Together, the two claims demonstrate that at least one of $$D$$ or $$N$$ is a dominating set of size no more than $$\lfloor \frac{n}{2} \rfloor$$, as desired.

• The second claim does not hold unless $D$ is a minimal dominating set; for a counterexample otherwise, take $D$ to be all of $V$ and $N = \varnothing$. If $D$ is minimal, it does hold, assuming that there are no isolated vertices, but the proof does need to use both of those assumptions! In the end, this is fine, because we can assume $D$ is a minimal dominating set, and we are given that there are no isolated vertices. Commented Jan 6, 2023 at 20:56

Another similar proof:

1. Show that for any graphs (even with isolated vertices) there exists an independent dominating set.
2. Show that if $$X$$ is an independent dominating set, then $$\overline{X}$$ is a dominating set.
3. Conclude that either $$X$$ either $$\overline{X}$$ has the desired size where $$X$$ is an independent dominating set.

Proofs:

1. By induction on the number of vertices. Consider a vertex v. By induction there exists an independent dominating set $$X$$ of $$G \setminus N[v]$$ (where $$N[v]$$ denotes the closed neighborhood).
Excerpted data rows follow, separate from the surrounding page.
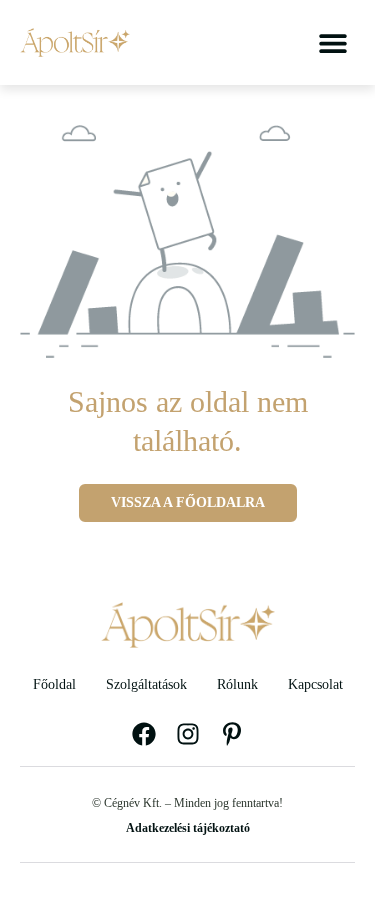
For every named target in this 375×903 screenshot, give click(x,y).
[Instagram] (188, 734)
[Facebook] (144, 734)
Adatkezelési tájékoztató (188, 828)
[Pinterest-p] (232, 734)
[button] (332, 42)
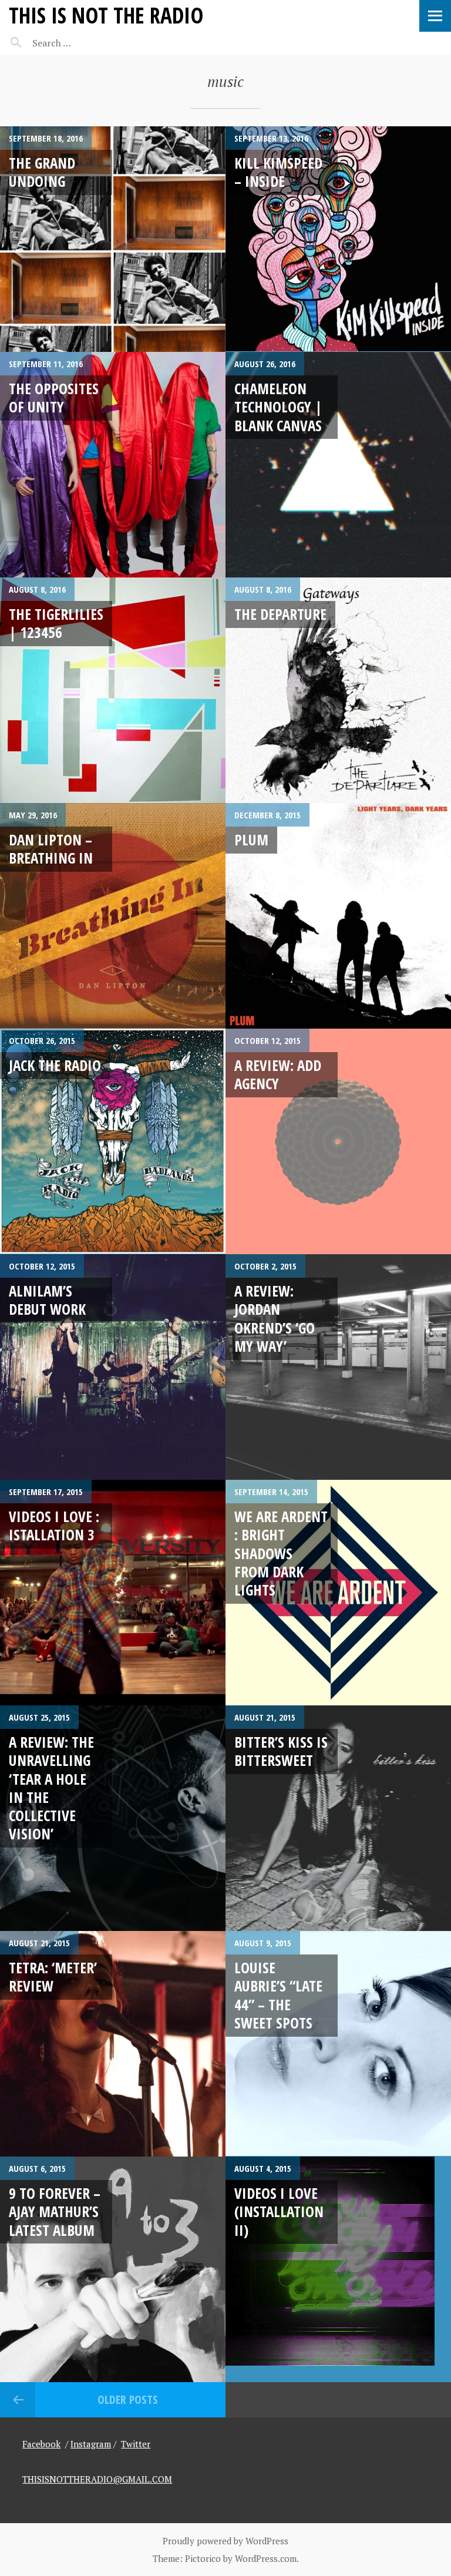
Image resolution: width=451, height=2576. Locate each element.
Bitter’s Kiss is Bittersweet (281, 1751)
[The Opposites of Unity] (113, 464)
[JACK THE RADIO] (113, 1141)
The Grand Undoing (42, 172)
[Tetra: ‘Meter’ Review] (113, 2044)
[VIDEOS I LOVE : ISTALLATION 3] (113, 1592)
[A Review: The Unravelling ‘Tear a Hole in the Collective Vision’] (113, 1818)
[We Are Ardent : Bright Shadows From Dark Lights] (338, 1592)
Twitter (135, 2444)
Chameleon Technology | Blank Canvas (278, 406)
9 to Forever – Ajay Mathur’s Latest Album (54, 2211)
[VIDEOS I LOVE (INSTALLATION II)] (338, 2269)
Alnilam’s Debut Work (47, 1300)
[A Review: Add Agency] (338, 1141)
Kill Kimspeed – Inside (278, 172)
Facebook (41, 2444)
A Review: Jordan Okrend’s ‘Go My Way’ (274, 1318)
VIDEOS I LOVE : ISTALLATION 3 (54, 1525)
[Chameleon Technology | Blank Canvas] (338, 464)
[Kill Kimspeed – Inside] (338, 239)
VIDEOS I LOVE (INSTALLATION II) (279, 2211)
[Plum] (338, 916)
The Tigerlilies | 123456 (56, 623)
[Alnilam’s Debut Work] (113, 1367)
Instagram (90, 2444)
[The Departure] (338, 690)
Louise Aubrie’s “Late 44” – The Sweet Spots (278, 1995)
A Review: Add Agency (277, 1074)
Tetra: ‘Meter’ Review (53, 1976)
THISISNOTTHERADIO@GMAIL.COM (97, 2479)
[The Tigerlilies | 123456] (113, 690)
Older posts (127, 2399)
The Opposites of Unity (54, 397)
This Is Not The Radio (106, 15)
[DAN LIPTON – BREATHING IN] (113, 916)
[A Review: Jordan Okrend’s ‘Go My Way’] (338, 1367)
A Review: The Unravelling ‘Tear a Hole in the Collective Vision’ (51, 1787)
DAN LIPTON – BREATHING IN (51, 848)
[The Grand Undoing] (113, 239)
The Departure (280, 614)
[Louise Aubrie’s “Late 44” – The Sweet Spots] (338, 2044)
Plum (251, 839)
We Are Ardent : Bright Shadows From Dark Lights (281, 1553)
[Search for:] (81, 43)
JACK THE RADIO (55, 1065)
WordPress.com (266, 2558)
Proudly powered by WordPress (225, 2541)
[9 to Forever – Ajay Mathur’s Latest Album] (113, 2269)
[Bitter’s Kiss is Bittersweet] (338, 1818)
Thus $$X \cup \{v\}$$ is an independent dominating set of $$G$$.
2. Consider $$X$$ an independent dominating set of $$G$$. Let $$x$$ be a vertex of $$X$$, as $$x$$ is not isolated, $$x$$ has a neighbor called $$y$$. As $$X$$ is an independent set, then $$y \not\in X$$. Thus $$y \in \overline{X}$$ dominates $$x$$. We conclude that $$\overline{X}$$ is a dominating set of $$G$$.
3. As $$V(G) = X \cup \overline{X}$$ and as the union is disjoint, then $$n = |X| + |\overline{X}|$$. We deduce that $$|X| \geq n/2$$ or $$|\overline{X}| \geq n/2$$.